Defining consciousness as similarity to one’s own mind captures many of these intuitions, though it leads to some unpleasant conclusions. For example, it would lead to some degree of moral egotism. Additionally, from this perspective, I would view someone in Sub-Saharan Africa as less conscious than a fellow American. I’m very reluctant to accept these conclusions. One consolation is that the effects of this egotism would be negligible, since most humans are very similar to me. Also, these bullets are easier to bite than some others, such as conscious corporations. Finally, these conclusions are somewhat in line with “common-sense” ethics, which accepts slight egotism and strong kin preference.

Furthermore, egotism is implicitly central to discussions of consciousness. Thought experiments about qualia are about one’s personal experience with, for example, the color red. When we ask, “What is it like to be a bat?”, we are asking “What is it like for me to be a bat?”

The spectrum of personal identity

The problem of personal identity has been frequently discussed in the philosophical literature. If I’m constantly changing, down to the cellular level, then, like the ship of Theseus, how can I maintain a constant personal identity? Open individualism rejects the idea of personal identity entirely and asserts that all consciousness is one. This seems too vague to me.
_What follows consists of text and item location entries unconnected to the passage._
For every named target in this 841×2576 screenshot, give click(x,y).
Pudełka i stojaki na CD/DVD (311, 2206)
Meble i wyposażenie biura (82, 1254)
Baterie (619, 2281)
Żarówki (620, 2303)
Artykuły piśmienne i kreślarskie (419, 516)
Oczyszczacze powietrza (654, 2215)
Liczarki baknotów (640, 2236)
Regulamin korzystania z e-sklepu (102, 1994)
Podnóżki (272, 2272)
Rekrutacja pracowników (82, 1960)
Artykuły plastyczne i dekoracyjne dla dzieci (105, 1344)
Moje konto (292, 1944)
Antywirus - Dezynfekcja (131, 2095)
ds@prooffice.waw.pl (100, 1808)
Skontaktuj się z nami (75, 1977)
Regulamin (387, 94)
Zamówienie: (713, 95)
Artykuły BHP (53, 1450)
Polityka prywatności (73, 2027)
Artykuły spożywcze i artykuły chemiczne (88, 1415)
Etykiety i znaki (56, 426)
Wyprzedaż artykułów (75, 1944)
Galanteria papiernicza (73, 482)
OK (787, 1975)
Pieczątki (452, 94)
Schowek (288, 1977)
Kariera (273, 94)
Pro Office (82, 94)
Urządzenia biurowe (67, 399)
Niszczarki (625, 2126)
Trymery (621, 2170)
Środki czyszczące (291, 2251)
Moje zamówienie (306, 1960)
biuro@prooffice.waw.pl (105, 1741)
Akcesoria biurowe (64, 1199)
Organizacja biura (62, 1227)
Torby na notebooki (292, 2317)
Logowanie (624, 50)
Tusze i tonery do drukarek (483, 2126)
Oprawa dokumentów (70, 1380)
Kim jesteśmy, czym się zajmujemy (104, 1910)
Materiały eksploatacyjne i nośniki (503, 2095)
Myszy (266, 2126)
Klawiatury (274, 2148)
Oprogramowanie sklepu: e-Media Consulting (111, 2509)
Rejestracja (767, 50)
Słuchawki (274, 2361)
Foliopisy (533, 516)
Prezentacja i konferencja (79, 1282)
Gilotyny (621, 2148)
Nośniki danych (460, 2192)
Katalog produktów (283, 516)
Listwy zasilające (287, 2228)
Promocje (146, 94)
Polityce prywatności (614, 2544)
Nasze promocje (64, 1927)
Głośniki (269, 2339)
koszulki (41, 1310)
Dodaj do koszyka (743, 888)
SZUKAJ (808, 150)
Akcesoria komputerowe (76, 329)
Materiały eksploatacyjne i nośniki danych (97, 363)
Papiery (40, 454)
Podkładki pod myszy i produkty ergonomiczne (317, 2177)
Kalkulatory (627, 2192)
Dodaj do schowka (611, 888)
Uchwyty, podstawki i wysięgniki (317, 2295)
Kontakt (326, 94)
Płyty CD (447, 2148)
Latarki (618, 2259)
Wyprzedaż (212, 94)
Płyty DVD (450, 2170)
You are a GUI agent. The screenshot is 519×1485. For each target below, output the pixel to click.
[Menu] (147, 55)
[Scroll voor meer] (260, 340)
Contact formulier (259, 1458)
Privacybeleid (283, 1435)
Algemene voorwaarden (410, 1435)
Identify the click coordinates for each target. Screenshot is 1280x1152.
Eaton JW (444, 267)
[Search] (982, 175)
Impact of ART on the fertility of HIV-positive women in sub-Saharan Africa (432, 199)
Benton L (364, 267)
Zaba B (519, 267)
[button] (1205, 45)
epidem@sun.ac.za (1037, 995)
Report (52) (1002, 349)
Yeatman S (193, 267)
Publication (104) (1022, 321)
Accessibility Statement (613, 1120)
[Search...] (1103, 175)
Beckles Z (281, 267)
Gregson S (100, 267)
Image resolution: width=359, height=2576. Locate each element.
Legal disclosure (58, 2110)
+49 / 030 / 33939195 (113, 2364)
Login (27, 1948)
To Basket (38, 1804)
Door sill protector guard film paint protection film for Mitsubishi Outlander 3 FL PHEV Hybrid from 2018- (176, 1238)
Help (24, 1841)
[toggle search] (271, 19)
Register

Instead, I view personal identity as a spectrum, based on similarity to my current self. The self of five minutes ago is more “me” than the self of five years ago, who is more “me” than Mike, a middle-aged Republican farmer in Iowa. Mike is far more “me” than Mike’s chicken.

Changing the status quo is death

Transhumanists note status quo bias in common objections to human enhancement: people are reluctant to accept changes to themselves or their societies, even if these changes appear objectively better. However, to some degree this bias can be viewed as rational. If I were to become Mike and lose all trace of my previous self, I would view this as almost as bad as death, even though Mike is happy. Of course, there are tradeoffs between self-improvement and status quo preservation. I don’t want to retain all features of my current mind for the rest of my life, but I’m sufficiently concerned about small deaths of my personal identity that I avoid long-term mind-altering substances.